Pointing records for text and elements
** start **
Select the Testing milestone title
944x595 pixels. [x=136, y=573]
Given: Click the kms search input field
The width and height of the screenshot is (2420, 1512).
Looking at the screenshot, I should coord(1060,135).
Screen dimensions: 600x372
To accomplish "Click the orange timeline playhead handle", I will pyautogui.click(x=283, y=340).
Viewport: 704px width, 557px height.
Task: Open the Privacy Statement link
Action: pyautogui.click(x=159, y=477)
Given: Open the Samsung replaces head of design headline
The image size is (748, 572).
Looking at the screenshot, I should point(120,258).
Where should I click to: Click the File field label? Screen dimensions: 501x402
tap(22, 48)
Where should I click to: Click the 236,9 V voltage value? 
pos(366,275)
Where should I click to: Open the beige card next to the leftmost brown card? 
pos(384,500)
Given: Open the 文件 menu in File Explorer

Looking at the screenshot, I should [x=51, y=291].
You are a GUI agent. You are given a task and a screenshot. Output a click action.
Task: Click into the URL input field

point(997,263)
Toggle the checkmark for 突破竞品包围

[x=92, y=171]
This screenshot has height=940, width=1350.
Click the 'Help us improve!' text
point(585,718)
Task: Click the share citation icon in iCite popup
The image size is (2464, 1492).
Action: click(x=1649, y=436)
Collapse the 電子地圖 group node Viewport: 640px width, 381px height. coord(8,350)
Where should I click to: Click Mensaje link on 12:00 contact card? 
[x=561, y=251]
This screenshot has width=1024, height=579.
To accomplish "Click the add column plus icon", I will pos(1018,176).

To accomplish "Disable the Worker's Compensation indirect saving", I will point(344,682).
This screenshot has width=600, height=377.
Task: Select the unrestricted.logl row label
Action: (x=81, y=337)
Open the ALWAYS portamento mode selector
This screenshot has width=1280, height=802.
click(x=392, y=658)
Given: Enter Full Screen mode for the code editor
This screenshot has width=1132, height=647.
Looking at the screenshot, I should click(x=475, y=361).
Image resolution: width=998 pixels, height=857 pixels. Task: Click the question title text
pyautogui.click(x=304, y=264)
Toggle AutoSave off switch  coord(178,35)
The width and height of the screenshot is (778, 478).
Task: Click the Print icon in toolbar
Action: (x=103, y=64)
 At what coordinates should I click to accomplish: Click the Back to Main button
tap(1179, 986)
** end **
EXERCISE | Reproduce every one of the records above line for line, changing nothing.

OUTPUT |
Select the Testing milestone title
944x595 pixels. [x=136, y=573]
Given: Click the kms search input field
The width and height of the screenshot is (2420, 1512).
Looking at the screenshot, I should coord(1060,135).
Screen dimensions: 600x372
To accomplish "Click the orange timeline playhead handle", I will pyautogui.click(x=283, y=340).
Viewport: 704px width, 557px height.
Task: Open the Privacy Statement link
Action: pyautogui.click(x=159, y=477)
Given: Open the Samsung replaces head of design headline
The image size is (748, 572).
Looking at the screenshot, I should point(120,258).
Where should I click to: Click the File field label? Screen dimensions: 501x402
tap(22, 48)
Where should I click to: Click the 236,9 V voltage value? 
pos(366,275)
Where should I click to: Open the beige card next to the leftmost brown card? 
pos(384,500)
Given: Open the 文件 menu in File Explorer

Looking at the screenshot, I should [x=51, y=291].
You are a GUI agent. You are given a task and a screenshot. Output a click action.
Task: Click into the URL input field

point(997,263)
Toggle the checkmark for 突破竞品包围

[x=92, y=171]
This screenshot has height=940, width=1350.
Click the 'Help us improve!' text
point(585,718)
Task: Click the share citation icon in iCite popup
The image size is (2464, 1492).
Action: click(x=1649, y=436)
Collapse the 電子地圖 group node Viewport: 640px width, 381px height. coord(8,350)
Where should I click to: Click Mensaje link on 12:00 contact card? 
[x=561, y=251]
This screenshot has width=1024, height=579.
To accomplish "Click the add column plus icon", I will pos(1018,176).

To accomplish "Disable the Worker's Compensation indirect saving", I will point(344,682).
This screenshot has width=600, height=377.
Task: Select the unrestricted.logl row label
Action: (x=81, y=337)
Open the ALWAYS portamento mode selector
This screenshot has width=1280, height=802.
click(x=392, y=658)
Given: Enter Full Screen mode for the code editor
This screenshot has width=1132, height=647.
Looking at the screenshot, I should click(x=475, y=361).
Image resolution: width=998 pixels, height=857 pixels. Task: Click the question title text
pyautogui.click(x=304, y=264)
Toggle AutoSave off switch  coord(178,35)
The width and height of the screenshot is (778, 478).
Task: Click the Print icon in toolbar
Action: (x=103, y=64)
 At what coordinates should I click to accomplish: Click the Back to Main button
tap(1179, 986)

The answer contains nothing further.